The Mazzoni Center in Philadelphia has always been a proponent of ally-ship and dedicated to providing quality comprehensive health and wellness services to individuals who need it in an LGBTQ-focused environment, and the people who work at the local organization themselves have truly made their jobs into passion projects. From medical services to counseling and everything in between, this staple city organization has been servicing those in need since the HIV and AIDs epidemic first hit.
“The evolution of Mazzoni Center itself, it started out as the Philadelphia Community Health Alternatives and has continued to grow and evolve since then,” says Dr. Mark Watkins.
Watkins has been practicing medicine for over two decades and has also been at the Mazzoni Center for four years. His focus has been with HIV patients over his course of practicing medicine, and he has seen exactly what changes have been made since the start of the disease. “What started out as a center for gay men for HIV testing and education back in the 70s and 80s then joined forces with the Philadelphia AIDS task force, so it has that focus for the gay community which has evolved into the LGBTQ community. The history of being involved with HIV care and HIV prevention since the early days of the epidemic.”

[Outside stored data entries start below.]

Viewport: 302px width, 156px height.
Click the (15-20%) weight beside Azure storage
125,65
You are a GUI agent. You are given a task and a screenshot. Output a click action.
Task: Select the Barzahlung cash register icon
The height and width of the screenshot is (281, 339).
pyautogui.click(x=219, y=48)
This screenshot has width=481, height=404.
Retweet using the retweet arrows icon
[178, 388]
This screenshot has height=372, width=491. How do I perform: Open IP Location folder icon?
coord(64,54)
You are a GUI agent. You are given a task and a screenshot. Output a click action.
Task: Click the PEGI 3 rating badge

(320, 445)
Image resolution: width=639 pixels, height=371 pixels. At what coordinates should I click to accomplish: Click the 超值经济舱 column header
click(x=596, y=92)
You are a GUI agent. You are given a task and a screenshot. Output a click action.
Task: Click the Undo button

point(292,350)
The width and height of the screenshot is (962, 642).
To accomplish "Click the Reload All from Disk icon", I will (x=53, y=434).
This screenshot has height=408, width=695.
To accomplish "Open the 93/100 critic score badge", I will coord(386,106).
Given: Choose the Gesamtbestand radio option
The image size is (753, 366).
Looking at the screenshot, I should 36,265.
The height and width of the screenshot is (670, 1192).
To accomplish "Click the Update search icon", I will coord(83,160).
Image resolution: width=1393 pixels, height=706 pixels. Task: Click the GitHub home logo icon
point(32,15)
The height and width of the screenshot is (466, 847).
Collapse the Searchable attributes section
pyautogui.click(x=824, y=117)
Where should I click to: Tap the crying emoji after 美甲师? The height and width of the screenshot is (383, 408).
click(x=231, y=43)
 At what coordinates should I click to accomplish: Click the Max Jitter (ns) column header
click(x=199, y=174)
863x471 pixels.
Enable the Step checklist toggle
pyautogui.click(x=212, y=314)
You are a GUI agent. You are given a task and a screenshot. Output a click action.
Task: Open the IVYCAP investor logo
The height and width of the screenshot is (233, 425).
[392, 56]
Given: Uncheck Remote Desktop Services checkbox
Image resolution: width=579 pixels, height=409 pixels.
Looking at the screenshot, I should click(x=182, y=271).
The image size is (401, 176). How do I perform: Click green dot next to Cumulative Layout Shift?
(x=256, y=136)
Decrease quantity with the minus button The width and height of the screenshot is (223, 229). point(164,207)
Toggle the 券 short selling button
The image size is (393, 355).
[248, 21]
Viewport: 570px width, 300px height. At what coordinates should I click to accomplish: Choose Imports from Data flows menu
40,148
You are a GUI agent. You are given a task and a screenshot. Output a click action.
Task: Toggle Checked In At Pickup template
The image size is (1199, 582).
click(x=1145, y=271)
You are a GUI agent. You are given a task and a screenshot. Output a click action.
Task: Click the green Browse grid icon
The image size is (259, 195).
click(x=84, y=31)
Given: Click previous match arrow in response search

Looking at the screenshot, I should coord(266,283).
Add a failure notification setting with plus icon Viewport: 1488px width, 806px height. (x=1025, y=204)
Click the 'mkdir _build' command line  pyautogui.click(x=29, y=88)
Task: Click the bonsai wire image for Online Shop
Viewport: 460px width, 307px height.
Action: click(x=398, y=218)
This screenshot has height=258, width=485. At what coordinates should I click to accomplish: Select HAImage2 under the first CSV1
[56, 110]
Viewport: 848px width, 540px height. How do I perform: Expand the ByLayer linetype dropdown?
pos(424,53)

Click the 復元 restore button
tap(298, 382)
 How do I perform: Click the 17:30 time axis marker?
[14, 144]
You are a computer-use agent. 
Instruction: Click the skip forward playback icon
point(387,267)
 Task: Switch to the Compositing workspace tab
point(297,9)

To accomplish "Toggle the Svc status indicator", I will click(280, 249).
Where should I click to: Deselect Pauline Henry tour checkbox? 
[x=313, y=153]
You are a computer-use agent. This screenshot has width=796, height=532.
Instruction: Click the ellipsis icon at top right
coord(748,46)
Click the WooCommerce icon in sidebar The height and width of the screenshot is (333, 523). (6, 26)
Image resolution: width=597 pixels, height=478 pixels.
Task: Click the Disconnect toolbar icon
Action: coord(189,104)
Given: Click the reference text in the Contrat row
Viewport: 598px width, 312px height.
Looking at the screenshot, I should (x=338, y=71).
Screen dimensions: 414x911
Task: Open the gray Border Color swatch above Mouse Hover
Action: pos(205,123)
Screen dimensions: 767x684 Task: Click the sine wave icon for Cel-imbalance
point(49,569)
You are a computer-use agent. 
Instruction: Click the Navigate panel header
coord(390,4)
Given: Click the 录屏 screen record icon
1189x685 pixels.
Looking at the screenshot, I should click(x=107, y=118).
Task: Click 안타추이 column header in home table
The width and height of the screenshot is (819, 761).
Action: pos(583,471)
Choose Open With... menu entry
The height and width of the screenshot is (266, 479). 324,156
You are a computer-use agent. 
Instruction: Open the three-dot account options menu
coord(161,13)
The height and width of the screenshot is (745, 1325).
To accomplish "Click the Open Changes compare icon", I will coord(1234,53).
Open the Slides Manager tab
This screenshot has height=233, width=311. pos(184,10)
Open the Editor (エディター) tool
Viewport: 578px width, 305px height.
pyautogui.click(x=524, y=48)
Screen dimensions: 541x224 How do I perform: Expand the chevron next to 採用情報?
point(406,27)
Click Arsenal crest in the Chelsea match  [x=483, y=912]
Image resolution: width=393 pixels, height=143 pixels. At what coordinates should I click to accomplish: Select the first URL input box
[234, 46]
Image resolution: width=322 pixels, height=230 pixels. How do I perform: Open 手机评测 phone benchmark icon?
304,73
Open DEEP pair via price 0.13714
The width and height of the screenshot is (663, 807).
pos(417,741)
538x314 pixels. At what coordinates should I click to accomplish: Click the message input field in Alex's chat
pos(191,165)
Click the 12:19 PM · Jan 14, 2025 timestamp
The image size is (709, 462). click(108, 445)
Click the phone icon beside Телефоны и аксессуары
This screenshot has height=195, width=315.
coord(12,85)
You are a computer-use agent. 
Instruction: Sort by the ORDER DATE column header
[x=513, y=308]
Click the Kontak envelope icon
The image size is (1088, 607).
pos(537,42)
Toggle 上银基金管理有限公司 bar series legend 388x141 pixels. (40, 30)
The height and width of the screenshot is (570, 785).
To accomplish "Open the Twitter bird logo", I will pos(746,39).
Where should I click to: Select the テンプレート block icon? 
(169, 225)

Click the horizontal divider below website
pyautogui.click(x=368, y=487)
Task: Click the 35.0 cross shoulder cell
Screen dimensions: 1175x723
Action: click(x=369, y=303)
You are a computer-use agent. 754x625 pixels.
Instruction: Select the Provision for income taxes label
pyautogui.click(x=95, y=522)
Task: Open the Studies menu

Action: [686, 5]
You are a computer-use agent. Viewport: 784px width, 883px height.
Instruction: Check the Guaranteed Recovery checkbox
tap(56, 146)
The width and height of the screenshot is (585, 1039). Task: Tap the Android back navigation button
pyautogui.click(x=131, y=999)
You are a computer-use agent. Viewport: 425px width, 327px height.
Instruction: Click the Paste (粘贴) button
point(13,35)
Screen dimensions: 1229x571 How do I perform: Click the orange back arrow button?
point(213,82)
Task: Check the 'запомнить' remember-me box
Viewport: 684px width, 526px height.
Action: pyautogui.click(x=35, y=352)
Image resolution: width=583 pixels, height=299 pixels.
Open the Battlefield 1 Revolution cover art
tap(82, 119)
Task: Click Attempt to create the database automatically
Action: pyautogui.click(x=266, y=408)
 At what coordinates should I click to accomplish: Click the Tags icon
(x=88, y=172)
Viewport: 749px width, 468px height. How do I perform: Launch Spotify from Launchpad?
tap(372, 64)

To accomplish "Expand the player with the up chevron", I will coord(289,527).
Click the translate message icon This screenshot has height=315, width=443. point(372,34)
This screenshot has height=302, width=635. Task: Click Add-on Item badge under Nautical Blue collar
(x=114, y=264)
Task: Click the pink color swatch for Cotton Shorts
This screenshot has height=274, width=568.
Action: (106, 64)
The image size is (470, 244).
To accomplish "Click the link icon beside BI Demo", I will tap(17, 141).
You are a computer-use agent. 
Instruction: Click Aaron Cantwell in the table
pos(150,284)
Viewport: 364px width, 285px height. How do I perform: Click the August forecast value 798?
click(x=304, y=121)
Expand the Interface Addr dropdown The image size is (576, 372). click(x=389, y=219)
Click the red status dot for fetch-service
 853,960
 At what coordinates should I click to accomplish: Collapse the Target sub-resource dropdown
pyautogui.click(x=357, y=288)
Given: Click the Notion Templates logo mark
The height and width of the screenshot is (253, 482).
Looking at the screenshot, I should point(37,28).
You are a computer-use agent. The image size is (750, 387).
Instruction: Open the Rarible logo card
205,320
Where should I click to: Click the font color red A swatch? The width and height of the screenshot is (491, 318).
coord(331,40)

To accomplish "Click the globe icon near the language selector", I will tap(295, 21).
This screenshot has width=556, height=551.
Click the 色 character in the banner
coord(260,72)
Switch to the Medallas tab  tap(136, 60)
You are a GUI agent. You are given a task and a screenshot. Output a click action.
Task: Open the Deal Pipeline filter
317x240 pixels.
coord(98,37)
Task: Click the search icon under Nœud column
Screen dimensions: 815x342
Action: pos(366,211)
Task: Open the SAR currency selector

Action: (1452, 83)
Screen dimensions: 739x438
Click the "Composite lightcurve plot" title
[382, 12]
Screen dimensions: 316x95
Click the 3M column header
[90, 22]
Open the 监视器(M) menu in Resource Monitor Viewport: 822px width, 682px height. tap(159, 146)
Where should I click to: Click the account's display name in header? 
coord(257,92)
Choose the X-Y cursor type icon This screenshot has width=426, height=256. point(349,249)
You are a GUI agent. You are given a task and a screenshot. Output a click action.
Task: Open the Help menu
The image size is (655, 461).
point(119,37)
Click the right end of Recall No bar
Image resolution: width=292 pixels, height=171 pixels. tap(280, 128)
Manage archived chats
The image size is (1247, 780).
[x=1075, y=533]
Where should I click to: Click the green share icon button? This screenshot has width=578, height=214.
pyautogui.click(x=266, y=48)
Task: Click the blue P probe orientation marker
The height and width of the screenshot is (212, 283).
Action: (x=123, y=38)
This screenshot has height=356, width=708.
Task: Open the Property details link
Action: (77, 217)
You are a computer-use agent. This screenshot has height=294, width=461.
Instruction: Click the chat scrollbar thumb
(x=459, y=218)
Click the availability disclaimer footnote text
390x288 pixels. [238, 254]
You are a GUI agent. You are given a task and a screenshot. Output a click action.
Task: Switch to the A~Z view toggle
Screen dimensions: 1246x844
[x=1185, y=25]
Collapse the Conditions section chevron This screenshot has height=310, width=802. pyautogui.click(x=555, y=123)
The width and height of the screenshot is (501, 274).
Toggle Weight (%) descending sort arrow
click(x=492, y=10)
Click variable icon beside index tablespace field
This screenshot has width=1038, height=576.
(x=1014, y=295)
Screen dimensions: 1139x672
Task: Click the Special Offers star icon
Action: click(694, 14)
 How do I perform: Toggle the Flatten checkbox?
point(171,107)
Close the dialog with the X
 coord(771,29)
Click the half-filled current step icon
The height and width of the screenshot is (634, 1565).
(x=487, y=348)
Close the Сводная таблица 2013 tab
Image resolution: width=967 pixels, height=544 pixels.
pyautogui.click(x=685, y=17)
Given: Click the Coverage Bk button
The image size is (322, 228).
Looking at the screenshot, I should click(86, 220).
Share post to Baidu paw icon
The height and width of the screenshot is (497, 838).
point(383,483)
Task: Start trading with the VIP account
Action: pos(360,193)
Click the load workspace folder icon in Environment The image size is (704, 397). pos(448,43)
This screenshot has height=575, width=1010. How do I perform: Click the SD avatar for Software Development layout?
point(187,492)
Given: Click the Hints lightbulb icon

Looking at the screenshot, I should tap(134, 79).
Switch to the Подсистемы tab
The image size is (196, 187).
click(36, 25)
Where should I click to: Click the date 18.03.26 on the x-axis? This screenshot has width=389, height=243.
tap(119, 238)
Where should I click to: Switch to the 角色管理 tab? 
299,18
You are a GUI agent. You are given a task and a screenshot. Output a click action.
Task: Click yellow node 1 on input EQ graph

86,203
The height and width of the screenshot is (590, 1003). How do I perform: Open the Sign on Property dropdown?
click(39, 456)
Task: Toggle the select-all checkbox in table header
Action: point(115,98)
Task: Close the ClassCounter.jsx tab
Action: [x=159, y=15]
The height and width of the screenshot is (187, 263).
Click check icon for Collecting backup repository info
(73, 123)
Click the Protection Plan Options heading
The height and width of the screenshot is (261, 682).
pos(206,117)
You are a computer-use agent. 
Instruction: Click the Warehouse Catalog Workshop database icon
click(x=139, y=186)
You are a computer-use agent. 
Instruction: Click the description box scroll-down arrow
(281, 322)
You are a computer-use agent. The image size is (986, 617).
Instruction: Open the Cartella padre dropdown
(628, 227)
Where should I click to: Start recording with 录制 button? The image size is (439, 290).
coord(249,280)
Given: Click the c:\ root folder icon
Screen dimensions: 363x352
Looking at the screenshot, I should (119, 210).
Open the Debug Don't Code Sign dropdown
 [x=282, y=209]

Watkins does everything with HIV work medically in the center spanning treatment, prevention, prescribing, prep and even primary care on top of it all. Through everything he’s seen though, his outlook on the subject is quite positive, especially with the latest medical advancements made.
“It’s 2020, as bad as this year is already, people still think it’s a death sentence, and it’s not,” explains Watkins. “I use my one patient as an example: he used to go around to the medical school in the 90s and early 2000s and show everybody the handful of pills he had to take every day to stay alive. He was taking 34 different pills every day. Some of them were eight of this pill and four this one, but his total count of 34— now we’ve got it down to one.”
That evolution and design has been a huge plus for an epidemic that was once deemed to have “no hope.” Seeing the treatments advance in time has been exciting for Watkins who has seen the progression in person with his patients himself.
“When we look at the evolution of HIV treatment, it’s not that it’s gotten simpler, but the majority of companies, if something isn’t better and safer than what’s already out there, those medications aren’t even being developed,” continues Watkins. “So our big focus is on safety as well as efficacy. In a couple months we’re going to have it down to a monthly injection and shortly after that, the injection should be approved for every two months.
“When you look at people’s response in the study who are looking at the injection —how liberating it is they don’t have to take a daily pill. When that goes to two months think of again how that’s going to change everything for HIV. Hopefully, people don’t have the stigma of going to the pharmacy and getting the pill bottle, they’re not going to have that stigma of having a pill bottle in their house and having to take a pill. You can do things much more discreetly and privately now, and it’s fully effective. But even the changes I’ve seen in 30 years, to go from no hope to one pill undetected, untransmittable, people undetected, don’t progress with HIV to Aids. People today should not be dying because of how effective our treatment is.”
The Mazzoni Center’s mission has always been to be there any way they can for the LGBTQ community, and the pandemic has not ceased that at all, it’s just altered it a bit.
“Even with all of the obstacles that 2020 has thrown at us, we’re still here. We’re still doing our best to be providing quality HIV care to our patients, and not just with HIV, also with general practice and taking care of our trans community, our more vulnerable populations. We still have our food bank, and behavioral health services and case management. For healthcare you can look at it for one stop shopping, so hopefully it makes it easier for the patient being so condensed.”